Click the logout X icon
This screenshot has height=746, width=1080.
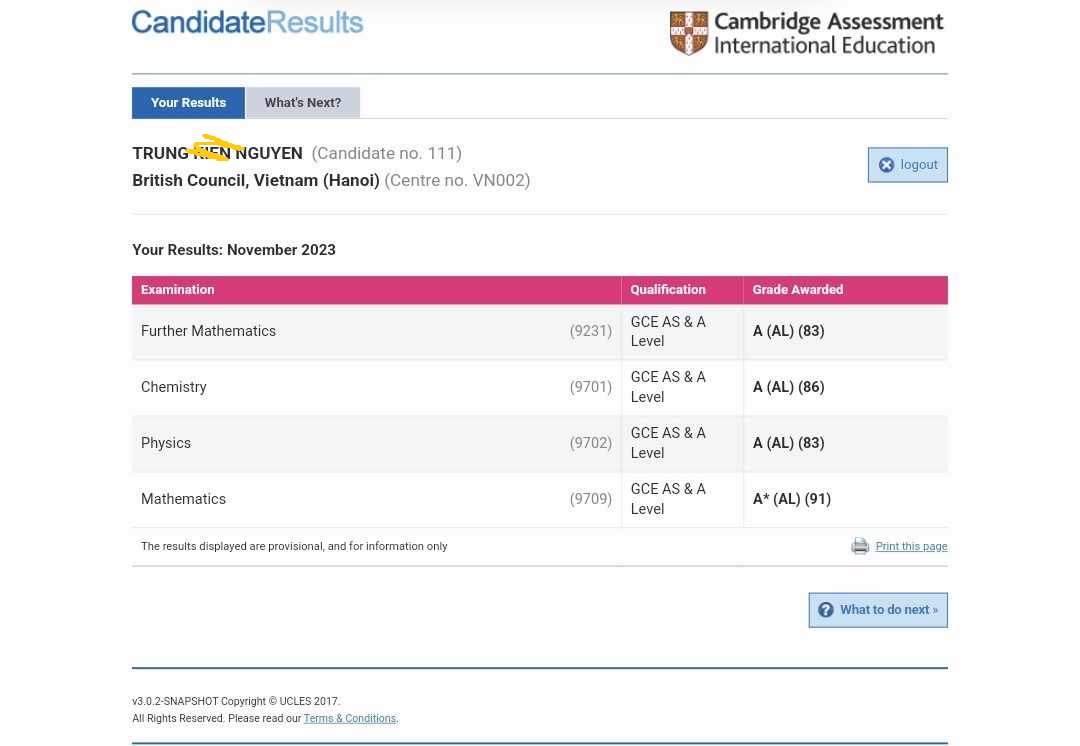(886, 165)
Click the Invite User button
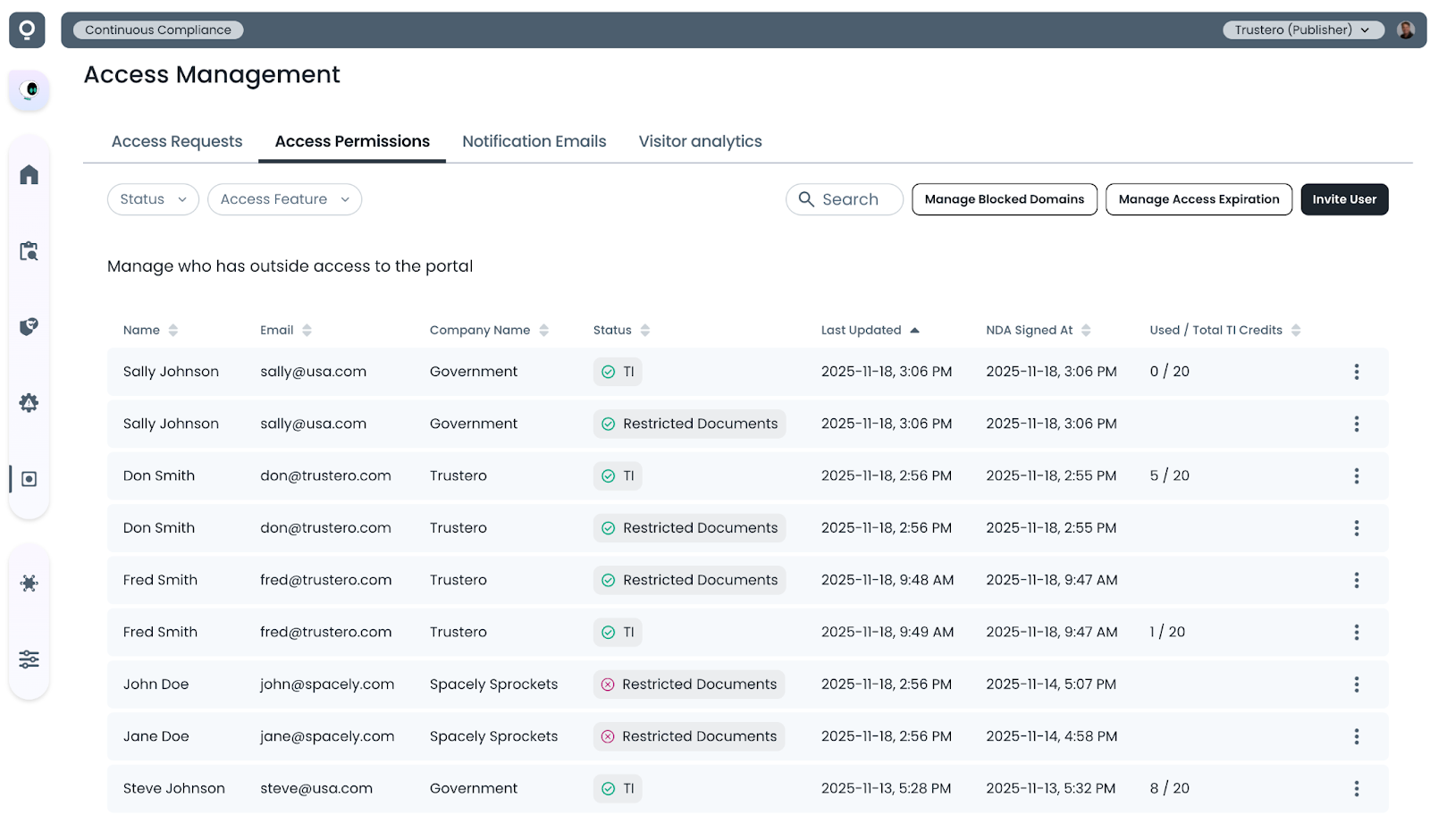This screenshot has height=840, width=1430. pyautogui.click(x=1343, y=199)
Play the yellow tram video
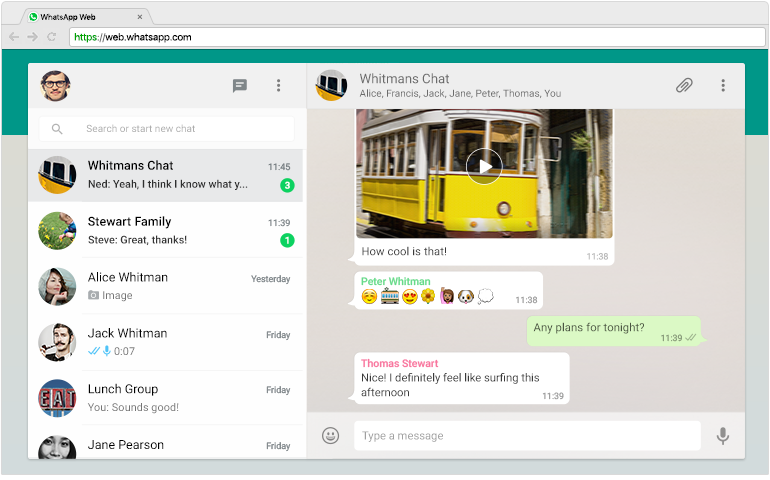The width and height of the screenshot is (770, 480). pos(484,166)
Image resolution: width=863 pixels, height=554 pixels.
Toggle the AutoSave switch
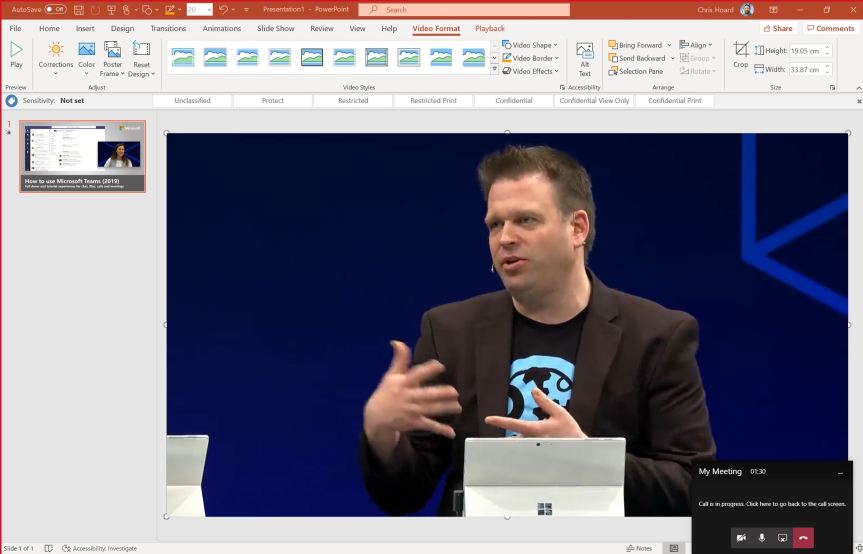point(55,9)
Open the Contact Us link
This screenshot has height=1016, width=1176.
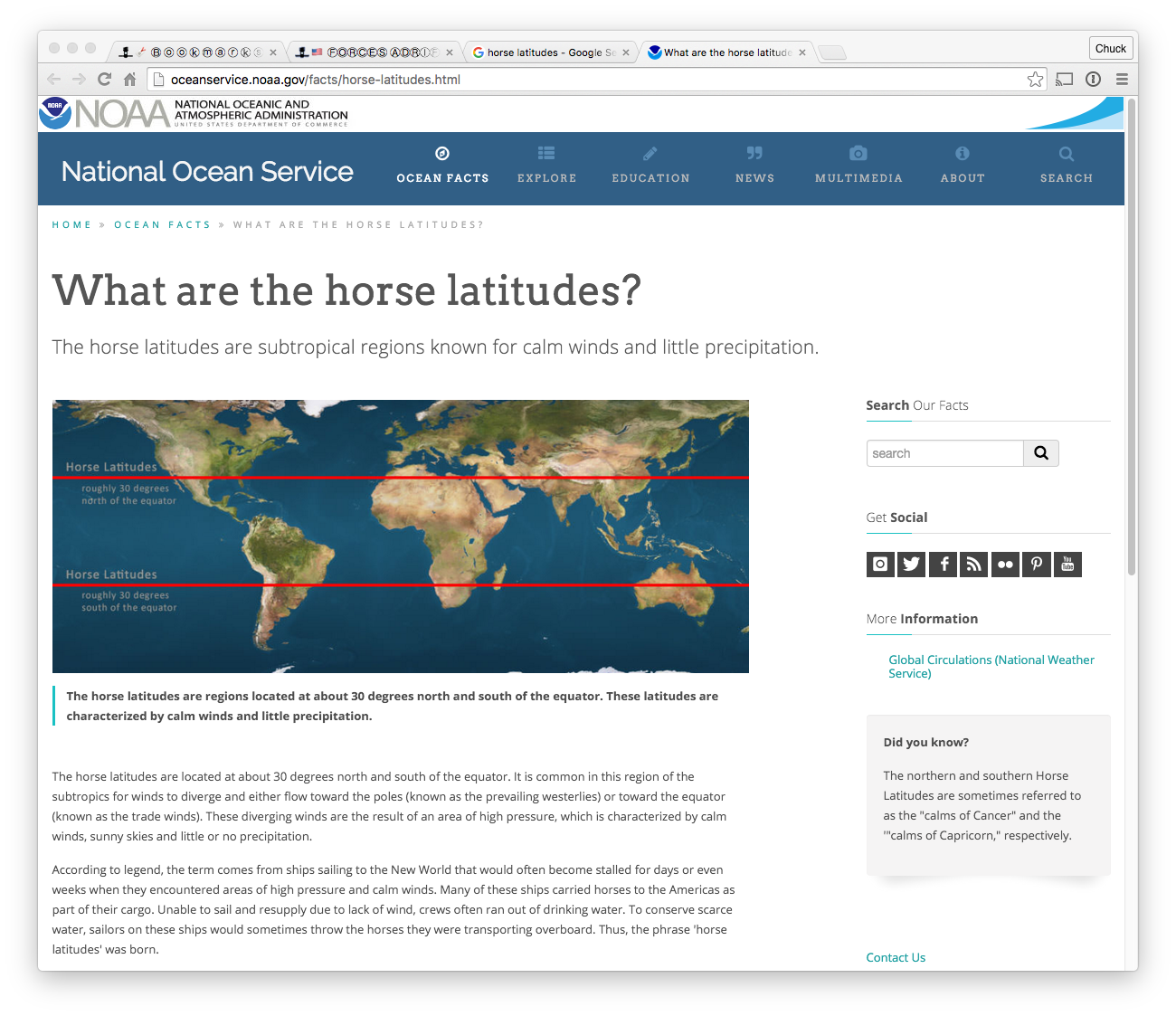896,957
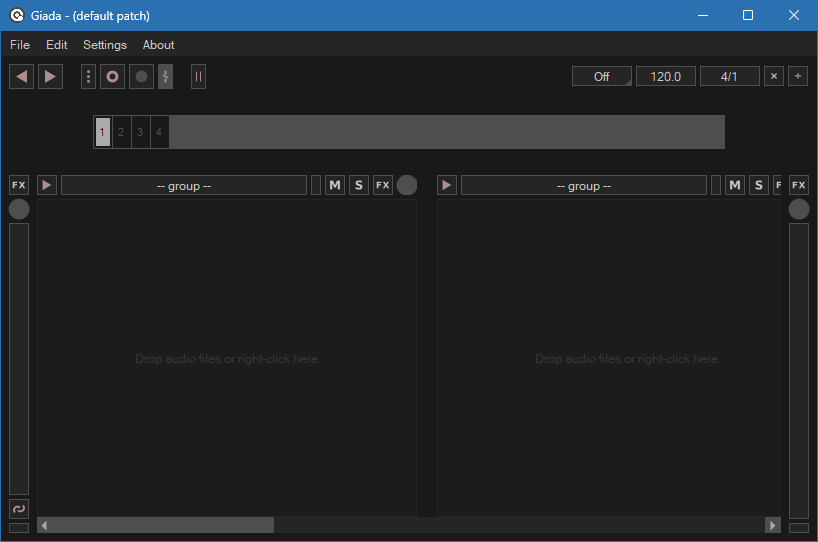Click the action record ring icon
This screenshot has height=542, width=818.
point(113,77)
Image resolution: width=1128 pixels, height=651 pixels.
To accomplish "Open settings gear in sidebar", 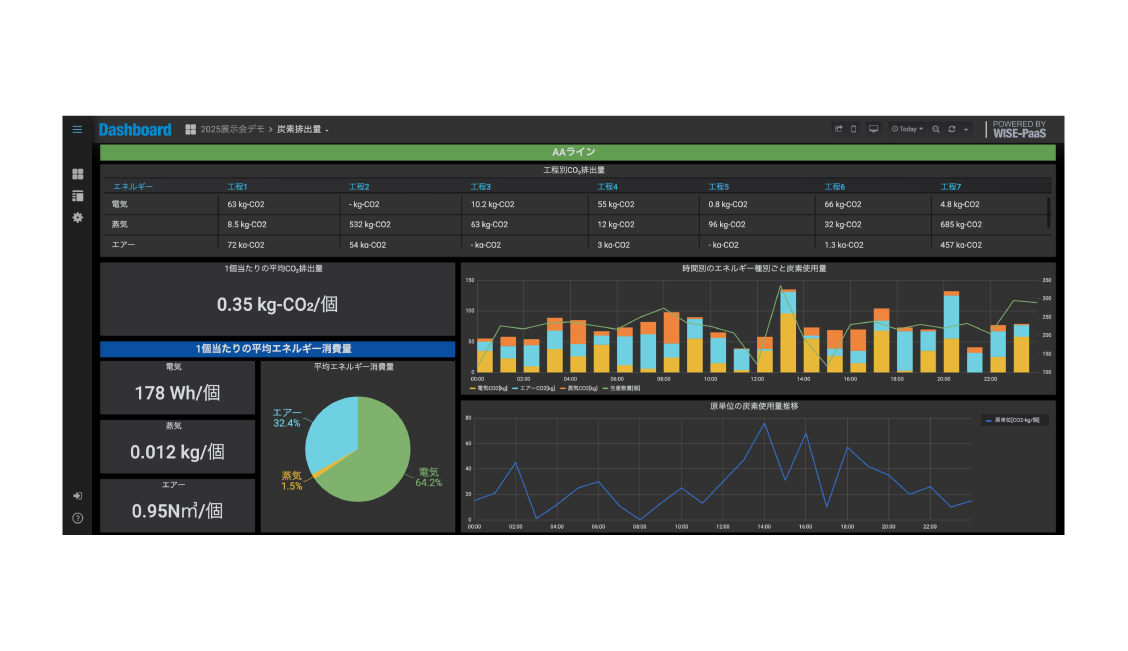I will [x=78, y=217].
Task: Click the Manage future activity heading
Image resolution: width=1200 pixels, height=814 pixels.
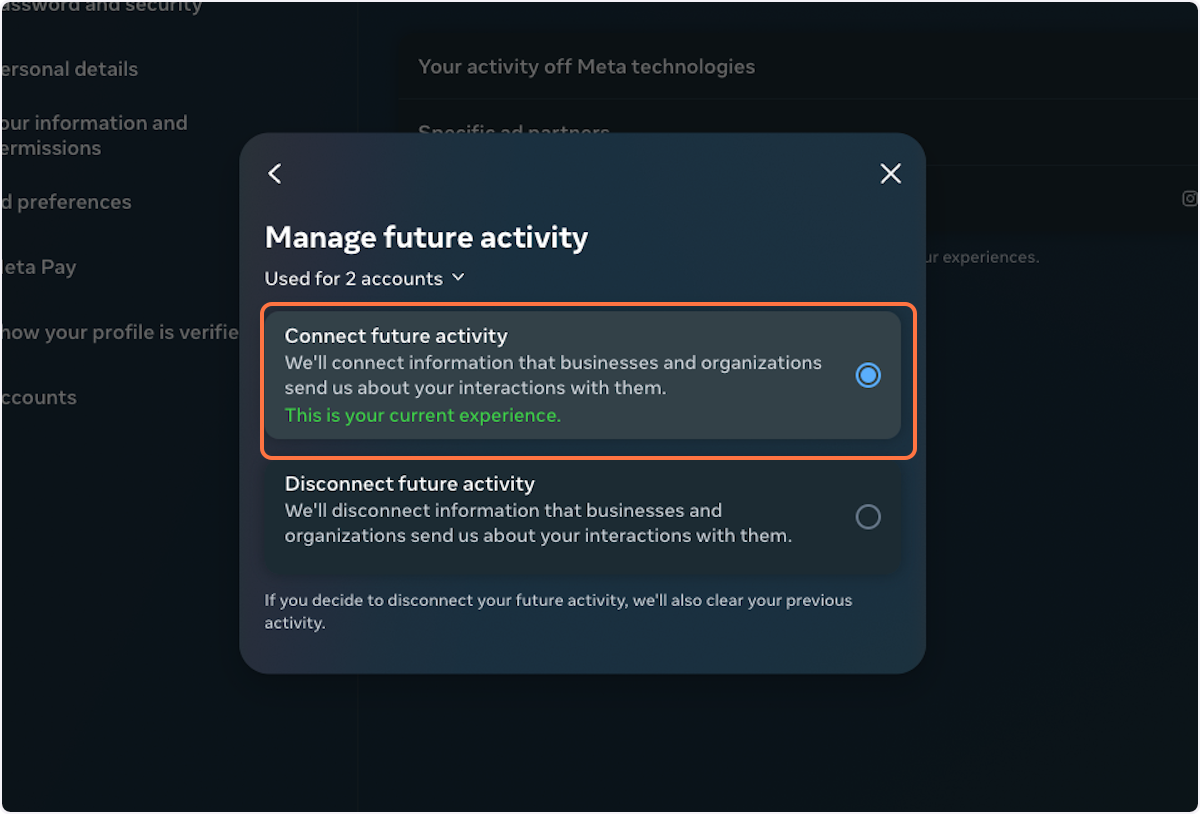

### [What you are asked to do]
Transcribe exactly the line containing "Task: Click the" and every line after it through the end of the listing above; pictures are not part of the copy.

### [Result for this task]
Task: Click the Manage future activity heading
Image resolution: width=1200 pixels, height=814 pixels.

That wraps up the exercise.